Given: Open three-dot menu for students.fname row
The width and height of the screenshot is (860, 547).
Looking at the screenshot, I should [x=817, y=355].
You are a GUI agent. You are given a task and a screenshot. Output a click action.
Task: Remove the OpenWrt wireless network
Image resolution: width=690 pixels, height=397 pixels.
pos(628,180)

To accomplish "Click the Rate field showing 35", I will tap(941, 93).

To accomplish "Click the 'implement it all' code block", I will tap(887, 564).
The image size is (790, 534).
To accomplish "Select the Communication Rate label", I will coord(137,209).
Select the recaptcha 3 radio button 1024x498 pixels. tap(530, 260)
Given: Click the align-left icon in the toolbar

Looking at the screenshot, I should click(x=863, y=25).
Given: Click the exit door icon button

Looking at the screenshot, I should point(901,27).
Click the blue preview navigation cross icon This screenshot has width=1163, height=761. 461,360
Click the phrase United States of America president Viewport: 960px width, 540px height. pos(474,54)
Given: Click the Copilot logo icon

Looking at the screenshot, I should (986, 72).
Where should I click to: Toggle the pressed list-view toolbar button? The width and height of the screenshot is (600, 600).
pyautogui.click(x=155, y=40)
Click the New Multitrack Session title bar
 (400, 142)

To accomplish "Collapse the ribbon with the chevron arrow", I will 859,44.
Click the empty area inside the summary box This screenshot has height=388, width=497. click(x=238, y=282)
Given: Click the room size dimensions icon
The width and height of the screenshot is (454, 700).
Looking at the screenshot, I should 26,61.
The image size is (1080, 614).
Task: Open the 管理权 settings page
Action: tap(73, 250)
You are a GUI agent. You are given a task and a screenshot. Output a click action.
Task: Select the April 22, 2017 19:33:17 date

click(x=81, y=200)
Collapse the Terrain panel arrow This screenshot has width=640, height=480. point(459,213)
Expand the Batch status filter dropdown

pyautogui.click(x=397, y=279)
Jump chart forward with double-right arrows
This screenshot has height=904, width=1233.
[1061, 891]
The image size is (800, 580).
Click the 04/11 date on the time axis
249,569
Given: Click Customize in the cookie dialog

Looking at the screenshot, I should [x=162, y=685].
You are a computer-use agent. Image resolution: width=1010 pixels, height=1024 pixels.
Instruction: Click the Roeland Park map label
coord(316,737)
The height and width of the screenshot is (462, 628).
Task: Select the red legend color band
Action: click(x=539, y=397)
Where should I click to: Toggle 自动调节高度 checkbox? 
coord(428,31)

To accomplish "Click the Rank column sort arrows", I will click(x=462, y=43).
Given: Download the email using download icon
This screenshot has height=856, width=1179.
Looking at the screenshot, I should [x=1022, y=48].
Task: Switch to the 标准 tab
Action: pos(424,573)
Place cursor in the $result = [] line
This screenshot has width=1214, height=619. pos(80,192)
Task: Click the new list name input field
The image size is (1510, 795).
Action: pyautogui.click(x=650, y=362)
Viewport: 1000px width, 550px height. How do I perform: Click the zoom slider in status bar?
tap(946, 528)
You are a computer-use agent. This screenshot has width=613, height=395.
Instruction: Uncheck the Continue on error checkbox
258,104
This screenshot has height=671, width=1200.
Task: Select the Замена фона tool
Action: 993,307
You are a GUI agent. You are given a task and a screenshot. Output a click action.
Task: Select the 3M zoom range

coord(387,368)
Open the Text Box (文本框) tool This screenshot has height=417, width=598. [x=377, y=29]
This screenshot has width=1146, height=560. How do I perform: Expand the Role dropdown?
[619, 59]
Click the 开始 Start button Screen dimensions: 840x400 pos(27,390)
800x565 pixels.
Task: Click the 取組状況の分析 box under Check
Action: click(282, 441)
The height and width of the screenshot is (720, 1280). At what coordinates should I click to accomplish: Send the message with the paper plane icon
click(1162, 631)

[Your objective]
Set down the data once more, word for word.

[Written reply]
Given: Open three-dot menu for students.fname row
The width and height of the screenshot is (860, 547).
Looking at the screenshot, I should [x=817, y=355].
You are a GUI agent. You are given a task and a screenshot. Output a click action.
Task: Remove the OpenWrt wireless network
Image resolution: width=690 pixels, height=397 pixels.
pos(628,180)

To accomplish "Click the Rate field showing 35", I will tap(941, 93).

To accomplish "Click the 'implement it all' code block", I will tap(887, 564).
The image size is (790, 534).
To accomplish "Select the Communication Rate label", I will coord(137,209).
Select the recaptcha 3 radio button 1024x498 pixels. tap(530, 260)
Given: Click the align-left icon in the toolbar

Looking at the screenshot, I should click(x=863, y=25).
Given: Click the exit door icon button

Looking at the screenshot, I should point(901,27).
Click the blue preview navigation cross icon This screenshot has width=1163, height=761. 461,360
Click the phrase United States of America president Viewport: 960px width, 540px height. pos(474,54)
Given: Click the Copilot logo icon

Looking at the screenshot, I should (986, 72).
Where should I click to: Toggle the pressed list-view toolbar button? The width and height of the screenshot is (600, 600).
pyautogui.click(x=155, y=40)
Click the New Multitrack Session title bar
 (400, 142)

To accomplish "Collapse the ribbon with the chevron arrow", I will 859,44.
Click the empty area inside the summary box This screenshot has height=388, width=497. click(x=238, y=282)
Given: Click the room size dimensions icon
The width and height of the screenshot is (454, 700).
Looking at the screenshot, I should 26,61.
The image size is (1080, 614).
Task: Open the 管理权 settings page
Action: tap(73, 250)
You are a GUI agent. You are given a task and a screenshot. Output a click action.
Task: Select the April 22, 2017 19:33:17 date

click(x=81, y=200)
Collapse the Terrain panel arrow This screenshot has width=640, height=480. point(459,213)
Expand the Batch status filter dropdown

pyautogui.click(x=397, y=279)
Jump chart forward with double-right arrows
This screenshot has height=904, width=1233.
[1061, 891]
The image size is (800, 580).
Click the 04/11 date on the time axis
249,569
Given: Click Customize in the cookie dialog

Looking at the screenshot, I should [x=162, y=685].
You are a computer-use agent. Image resolution: width=1010 pixels, height=1024 pixels.
Instruction: Click the Roeland Park map label
coord(316,737)
The height and width of the screenshot is (462, 628).
Task: Select the red legend color band
Action: click(x=539, y=397)
Where should I click to: Toggle 自动调节高度 checkbox? 
coord(428,31)

To accomplish "Click the Rank column sort arrows", I will click(x=462, y=43).
Given: Download the email using download icon
This screenshot has height=856, width=1179.
Looking at the screenshot, I should [x=1022, y=48].
Task: Switch to the 标准 tab
Action: pos(424,573)
Place cursor in the $result = [] line
This screenshot has width=1214, height=619. pos(80,192)
Task: Click the new list name input field
The image size is (1510, 795).
Action: pyautogui.click(x=650, y=362)
Viewport: 1000px width, 550px height. How do I perform: Click the zoom slider in status bar?
tap(946, 528)
You are a computer-use agent. This screenshot has width=613, height=395.
Instruction: Uncheck the Continue on error checkbox
258,104
This screenshot has height=671, width=1200.
Task: Select the Замена фона tool
Action: 993,307
You are a GUI agent. You are given a task and a screenshot. Output a click action.
Task: Select the 3M zoom range

coord(387,368)
Open the Text Box (文本框) tool This screenshot has height=417, width=598. [x=377, y=29]
This screenshot has width=1146, height=560. How do I perform: Expand the Role dropdown?
[619, 59]
Click the 开始 Start button Screen dimensions: 840x400 pos(27,390)
800x565 pixels.
Task: Click the 取組状況の分析 box under Check
Action: click(282, 441)
The height and width of the screenshot is (720, 1280). At what coordinates should I click to accomplish: Send the message with the paper plane icon
click(1162, 631)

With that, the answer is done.